— Page text —
# Rubik's Cube in different languages



## souljahsu (Nov 26, 2010)

Post below if you know how to say Rubik's Cube in a language that's not already in the list. I will add to the list.

Please don't use Google Translate.

How to say "Rubik's Cube" in different languages:

Chinese(Simplified) - 魔方
Chinese(Traditional) - 魔術方塊
English - Rubik's Cube
Gaelic - Ciúb Rubik's
German - Zauberwürfel
Hungarian - Rubik kocka
Japanese - ルービックキューブ
Spanish - Cubo Rubik
Swedish - Rubiks kub
Vietnamese - Khối lập phương Rubik


----------



## bluecloe45 (Nov 26, 2010)

lolben: eroobic cyoob


----------



## blade740 (Nov 26, 2010)

Rubik kocka in hungarian.


----------



## Ranzha (Nov 26, 2010)

Is it Zauberwürfel in German, or am I mistaken?


----------



## StachuK1992 (Nov 26, 2010)

Entries on target coordinates
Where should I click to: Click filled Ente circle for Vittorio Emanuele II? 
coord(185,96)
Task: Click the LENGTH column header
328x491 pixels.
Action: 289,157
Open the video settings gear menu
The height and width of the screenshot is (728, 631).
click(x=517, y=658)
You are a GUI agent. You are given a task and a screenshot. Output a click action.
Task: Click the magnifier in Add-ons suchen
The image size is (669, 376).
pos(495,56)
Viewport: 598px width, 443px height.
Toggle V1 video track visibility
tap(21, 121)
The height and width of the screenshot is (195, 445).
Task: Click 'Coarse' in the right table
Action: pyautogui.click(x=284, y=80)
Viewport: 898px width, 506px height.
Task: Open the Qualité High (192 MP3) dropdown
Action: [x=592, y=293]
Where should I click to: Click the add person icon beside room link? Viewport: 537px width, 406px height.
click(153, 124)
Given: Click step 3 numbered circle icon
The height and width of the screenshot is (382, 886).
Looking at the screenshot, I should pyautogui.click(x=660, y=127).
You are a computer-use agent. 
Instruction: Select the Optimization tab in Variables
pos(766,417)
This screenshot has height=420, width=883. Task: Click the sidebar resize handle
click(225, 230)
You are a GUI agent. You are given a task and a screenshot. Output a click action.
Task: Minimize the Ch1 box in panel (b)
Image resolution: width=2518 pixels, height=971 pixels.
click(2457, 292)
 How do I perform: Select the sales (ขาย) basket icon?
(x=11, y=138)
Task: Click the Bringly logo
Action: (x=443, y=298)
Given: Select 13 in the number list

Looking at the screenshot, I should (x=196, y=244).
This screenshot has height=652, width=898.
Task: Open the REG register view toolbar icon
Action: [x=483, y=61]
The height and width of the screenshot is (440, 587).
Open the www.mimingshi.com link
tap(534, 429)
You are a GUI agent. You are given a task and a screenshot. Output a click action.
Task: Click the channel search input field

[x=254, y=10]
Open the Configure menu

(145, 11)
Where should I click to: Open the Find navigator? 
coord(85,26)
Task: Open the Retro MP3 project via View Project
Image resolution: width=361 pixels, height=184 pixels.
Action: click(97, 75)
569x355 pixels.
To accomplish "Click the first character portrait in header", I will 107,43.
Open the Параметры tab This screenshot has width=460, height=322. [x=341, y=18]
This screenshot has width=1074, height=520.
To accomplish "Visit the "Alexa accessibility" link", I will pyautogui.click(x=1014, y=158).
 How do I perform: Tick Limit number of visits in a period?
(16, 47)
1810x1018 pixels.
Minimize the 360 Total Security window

— What the exercise asks —
In the Rubik's Cube names thread, why does the opening post ask readers to reply with how to say "Rubik's Cube" in a language not already listed? The listing has no connection to the thread about Rubik's Cube names.

— Response for this exercise —
The poster says they will add each new language to the list. The reply therefore serves to extend the list of names for the cube in different languages.